→ **Work item**: Please copy the exercise text below word for word, from "I woke up in" up to and including "each other had.".

→ **Exercise text**:
“And the name of the city from that time on shall be, The Lord Is There.” (Ez. 48:35b, ESV)
At first I don’t realize I’m dreaming. I place my hand on the panorama glass of the hotel room, looking at the vast expanse around me. Large towers, a body of water, smog so thick I couldn’t see tops of buildings. No green, no trees. Where am I? I began to feel tingling in the palms of my hands. I look around the sparse room and see one suitcase on a Queen bed. All of my clothes.
It’s the moment I realize I am completely alone.
Panic sets in. I can feel it consuming all of my senses. My breathing is shallow; my head is spinning as I continue to stare outside the window in a foreign country. I have no idea how I got here and no idea what I am doing. I felt the overwhelming longing to go home. I began to talk to myself: You are not alone, not by yourself. You have the Lord. It’s going to be okay. You will just have to take one step at a time. The panic did not ease, but I felt those words of truth were speaking to my aching, fearful heart.
I woke up in a startle.
A few weeks later, I found myself at the hospital with my mom. She’d been given a terrifying, terminal diagnosis and we were in an environment completely unfamiliar to us. The unsettling sense of anxiety formed a ball in my stomach most hours of the day.
One afternoon she’d been told she needed a procedure that did not come without significant risks. As I listened to the medical staff talk to her behind me, I felt exasperated. I turned and faced the window, placing my hand on the glass. Everything about this place and our situation was foreign. Overwhelming. Panic was rearing its ugly head much too often in both of us. But we were all each other had.

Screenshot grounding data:
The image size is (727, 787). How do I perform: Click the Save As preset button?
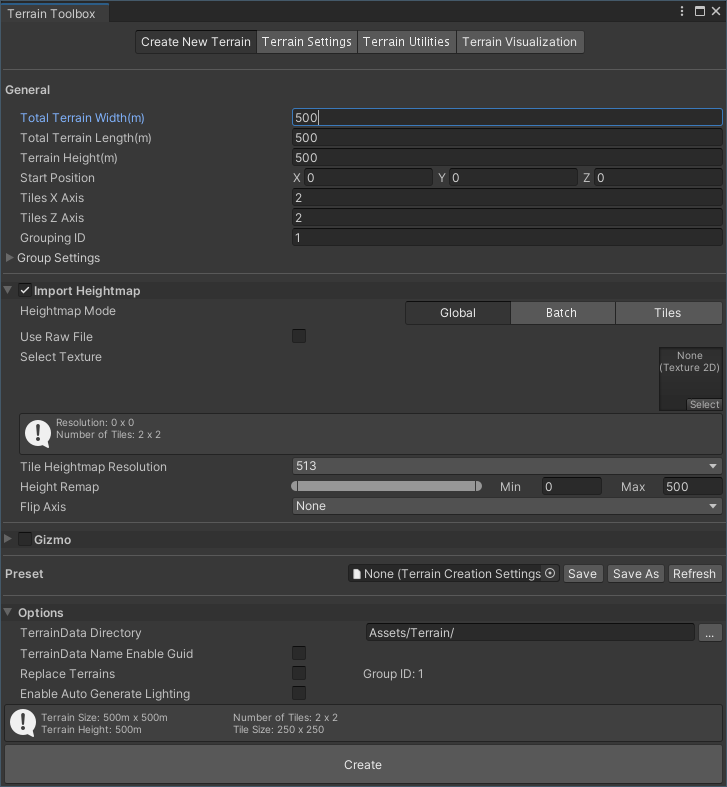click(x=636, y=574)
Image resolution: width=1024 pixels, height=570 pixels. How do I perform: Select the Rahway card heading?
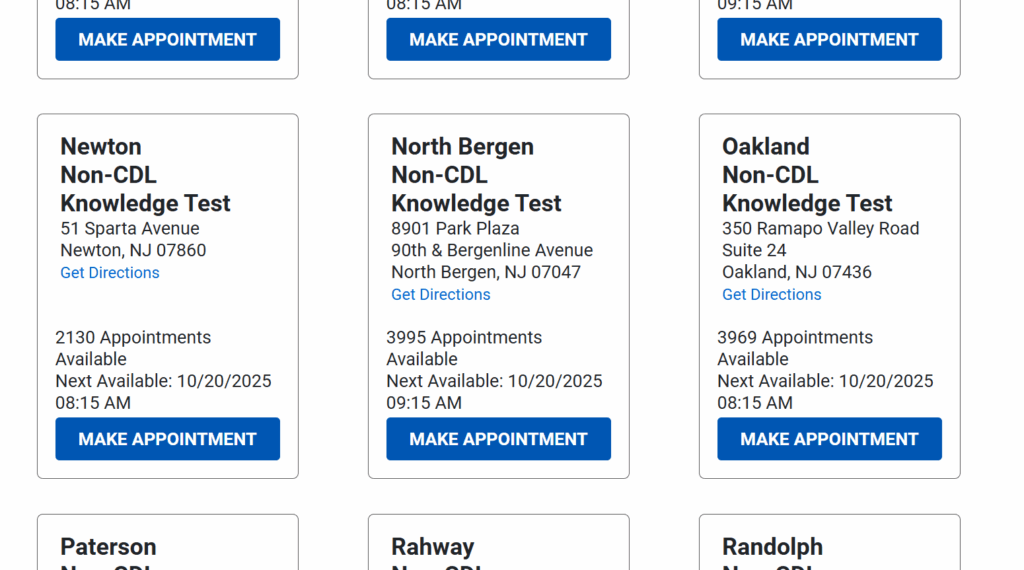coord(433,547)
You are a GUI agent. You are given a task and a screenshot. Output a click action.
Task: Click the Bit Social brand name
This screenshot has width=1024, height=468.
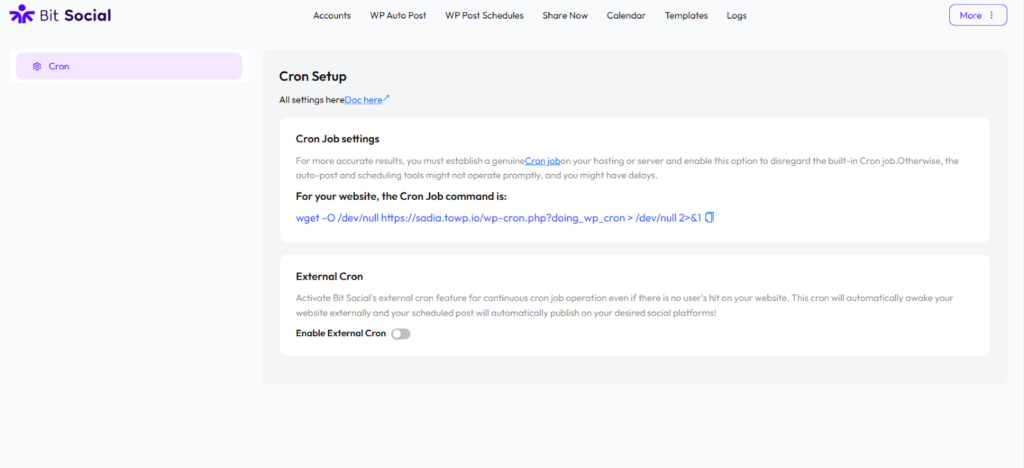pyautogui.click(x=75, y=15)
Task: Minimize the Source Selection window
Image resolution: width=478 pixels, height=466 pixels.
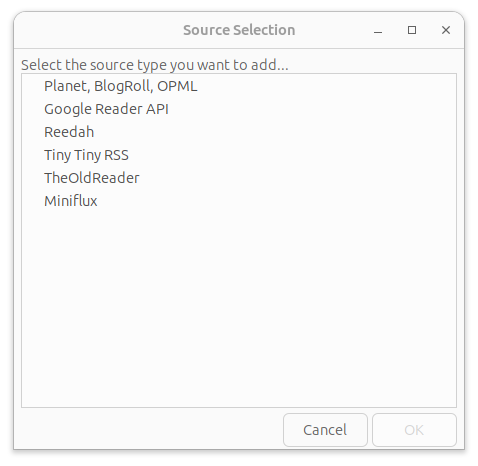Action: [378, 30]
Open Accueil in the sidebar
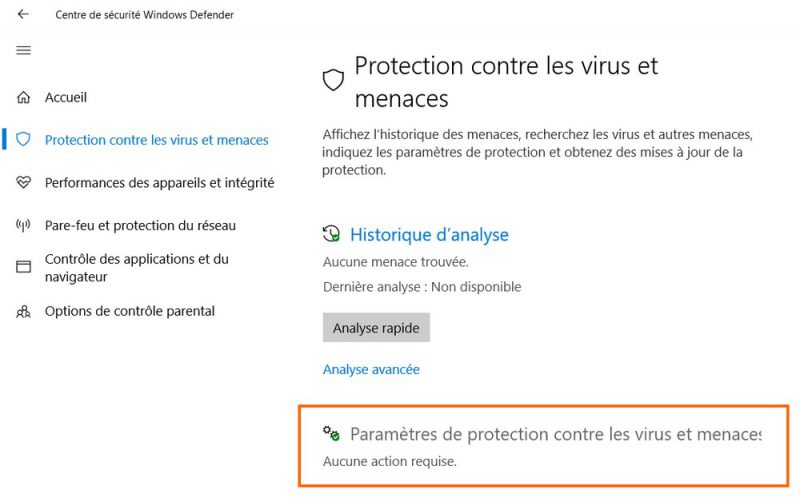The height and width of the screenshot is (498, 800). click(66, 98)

→ **Result of the task**:
I woke up in a startle.
A few weeks later, I found myself at the hospital with my mom. She’d been given a terrifying, terminal diagnosis and we were in an environment completely unfamiliar to us. The unsettling sense of anxiety formed a ball in my stomach most hours of the day.
One afternoon she’d been told she needed a procedure that did not come without significant risks. As I listened to the medical staff talk to her behind me, I felt exasperated. I turned and faced the window, placing my hand on the glass. Everything about this place and our situation was foreign. Overwhelming. Panic was rearing its ugly head much too often in both of us. But we were all each other had.